◆ **Task description**
Copy the listing from the line with "Screen dimensions: 2482x1262" up to and including the line with "pyautogui.click(x=2324, y=581)", substituting "Cloud storage" for "File storage" and changing nothing else. Leave the pictures out of your copy.

— START OF Input rows —

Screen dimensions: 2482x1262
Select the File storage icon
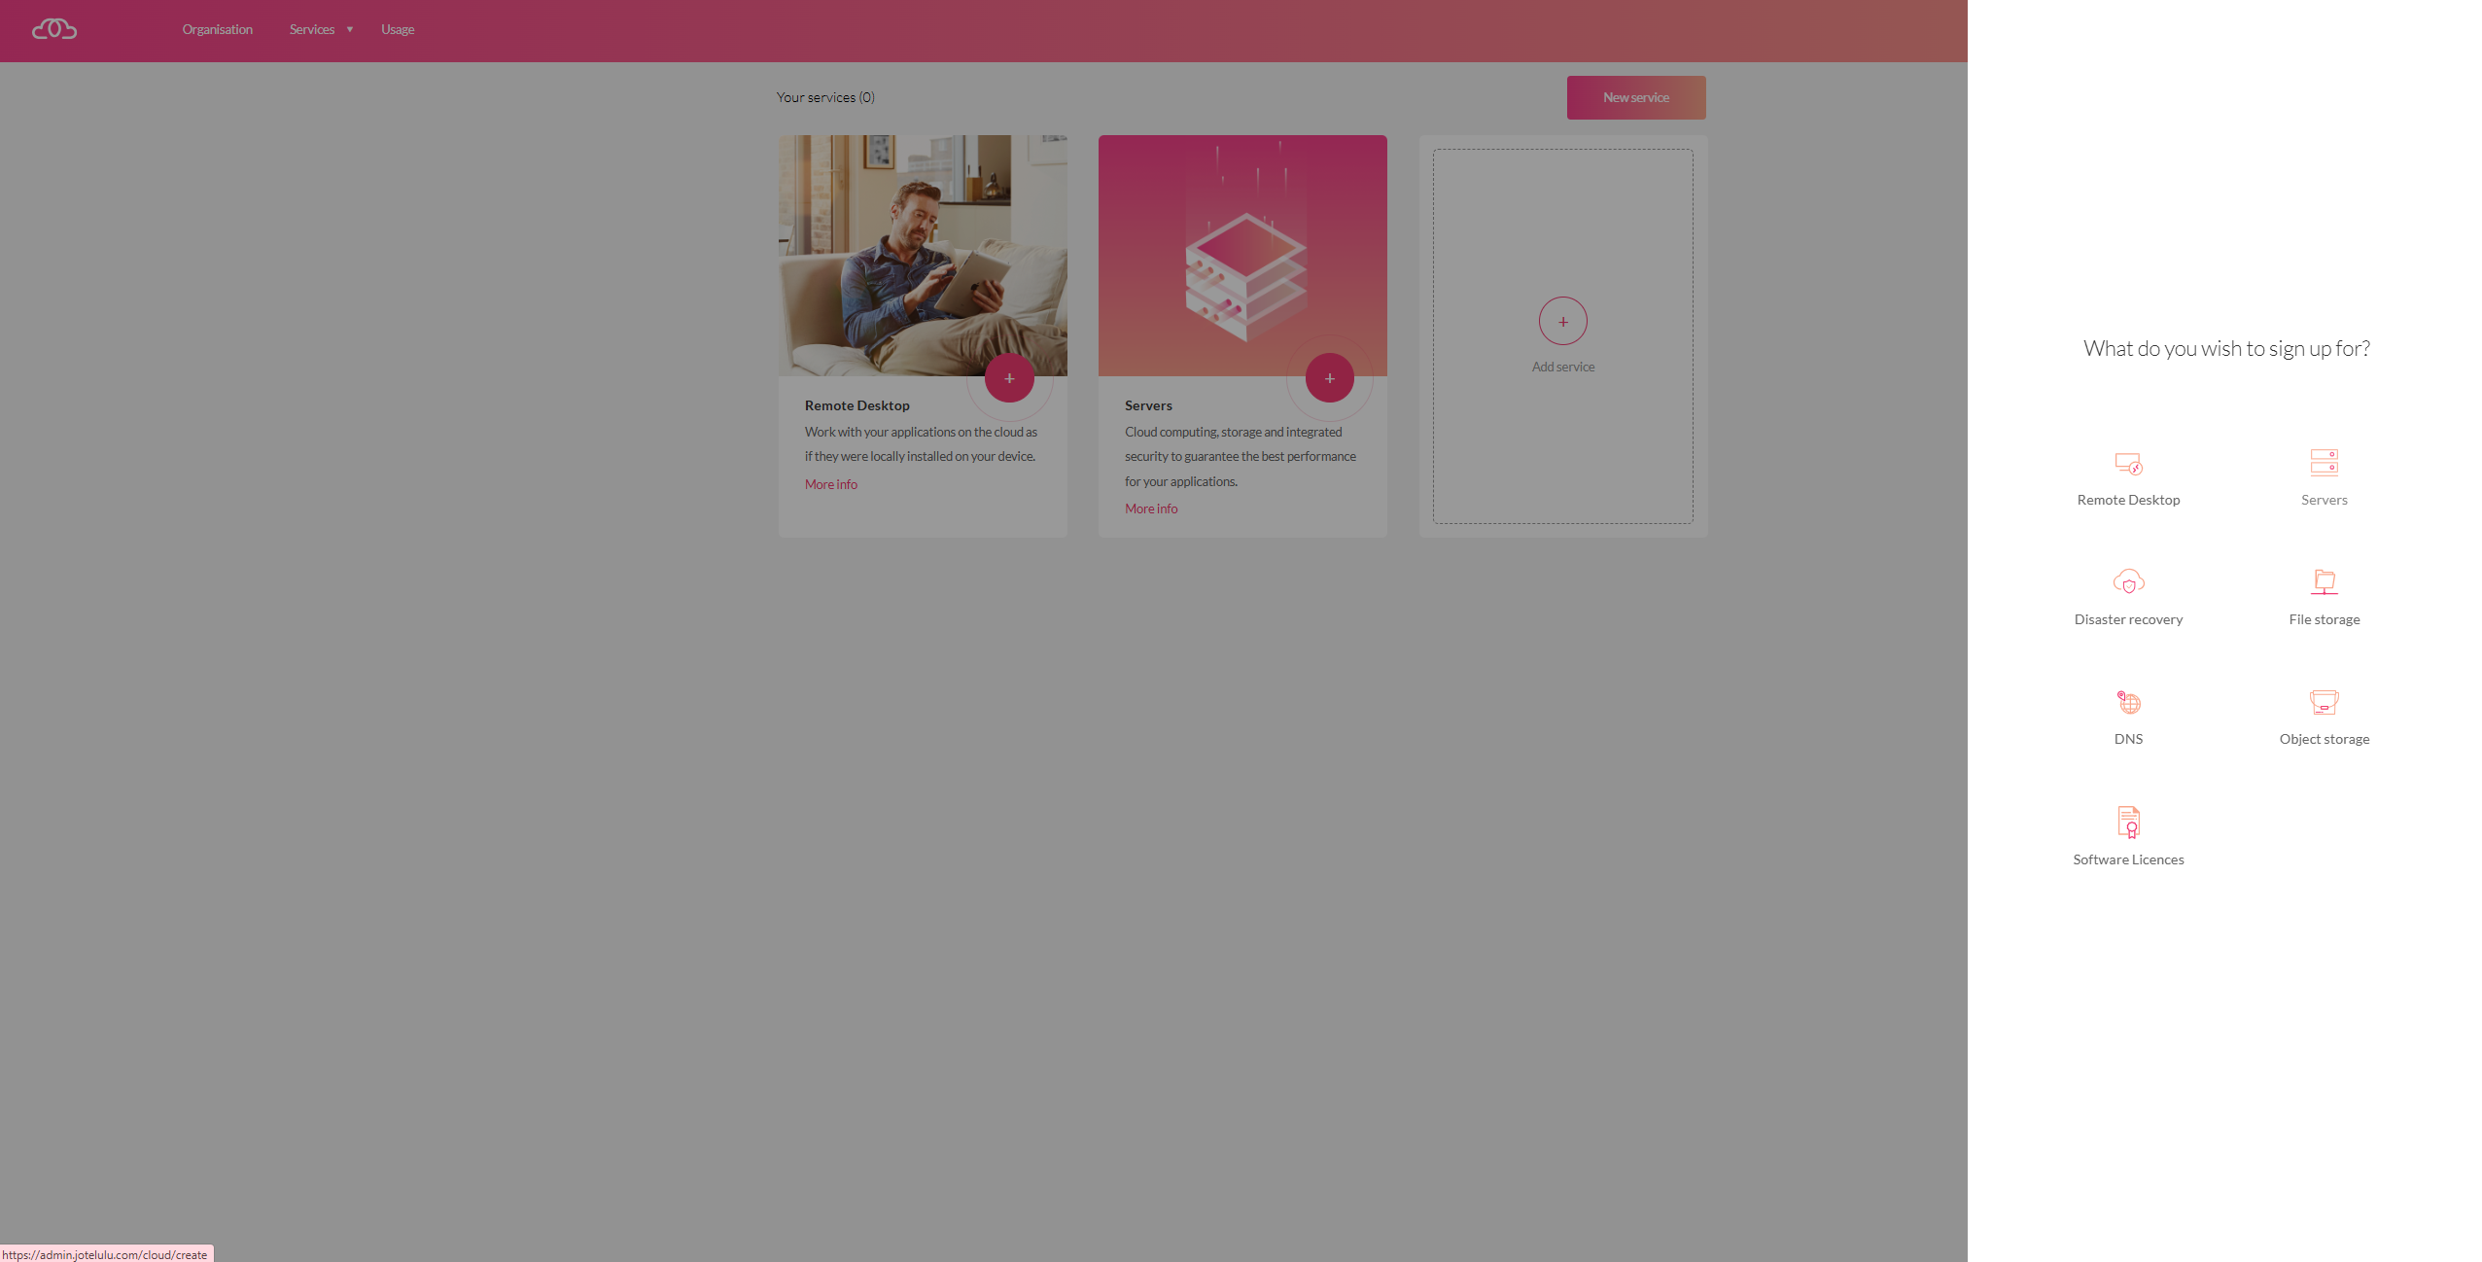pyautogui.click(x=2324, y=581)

— END OF Input rows —
— START OF Input rows —

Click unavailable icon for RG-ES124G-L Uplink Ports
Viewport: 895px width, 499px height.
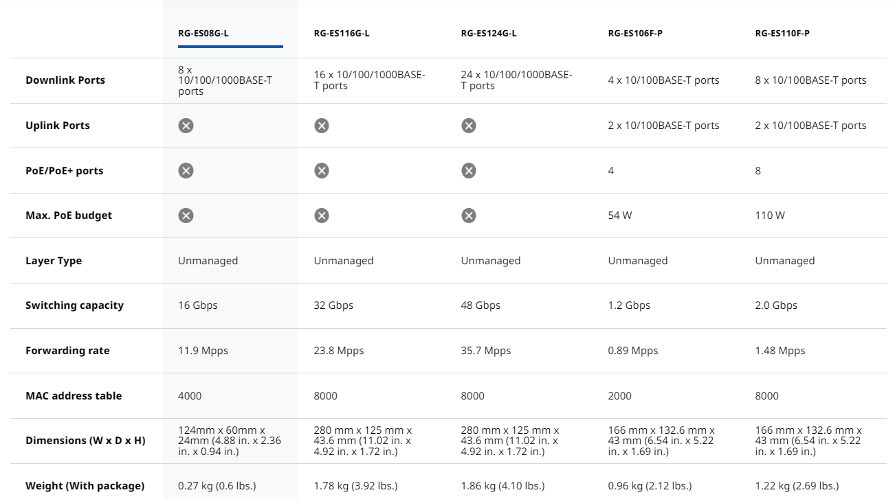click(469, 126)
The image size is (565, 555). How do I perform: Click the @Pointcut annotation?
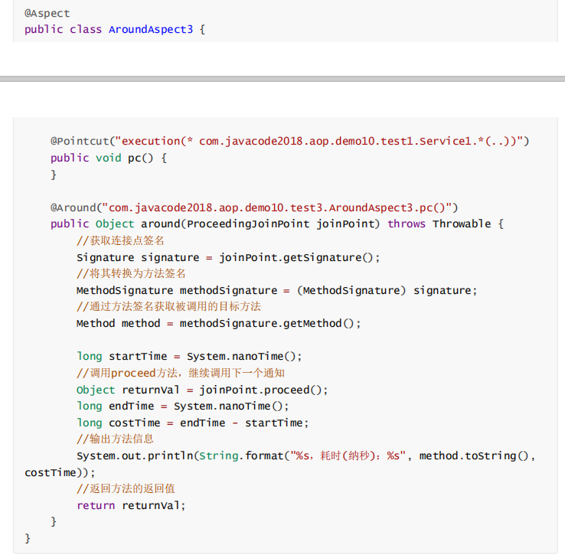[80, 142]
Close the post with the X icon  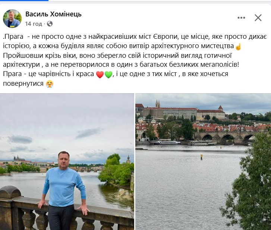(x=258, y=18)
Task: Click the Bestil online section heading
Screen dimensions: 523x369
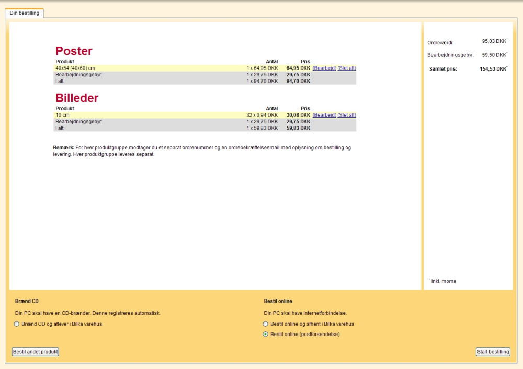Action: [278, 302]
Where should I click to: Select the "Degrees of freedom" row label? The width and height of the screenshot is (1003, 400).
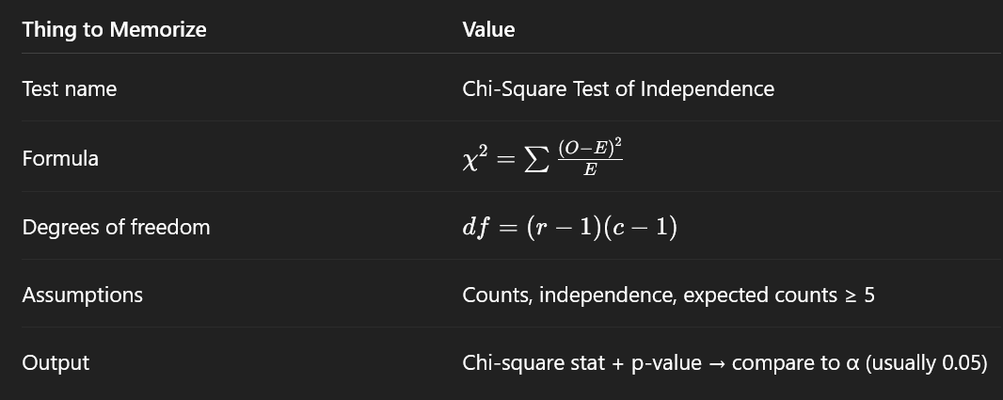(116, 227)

— END OF Input rows —
— START OF Input rows —

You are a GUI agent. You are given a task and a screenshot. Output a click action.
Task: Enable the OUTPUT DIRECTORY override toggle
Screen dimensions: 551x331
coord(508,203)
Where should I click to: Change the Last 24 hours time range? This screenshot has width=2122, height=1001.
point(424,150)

— END OF Input rows —

◆ **Finished task**
Screen dimensions: 2482x1262
Select the Cloud storage icon
pyautogui.click(x=2324, y=581)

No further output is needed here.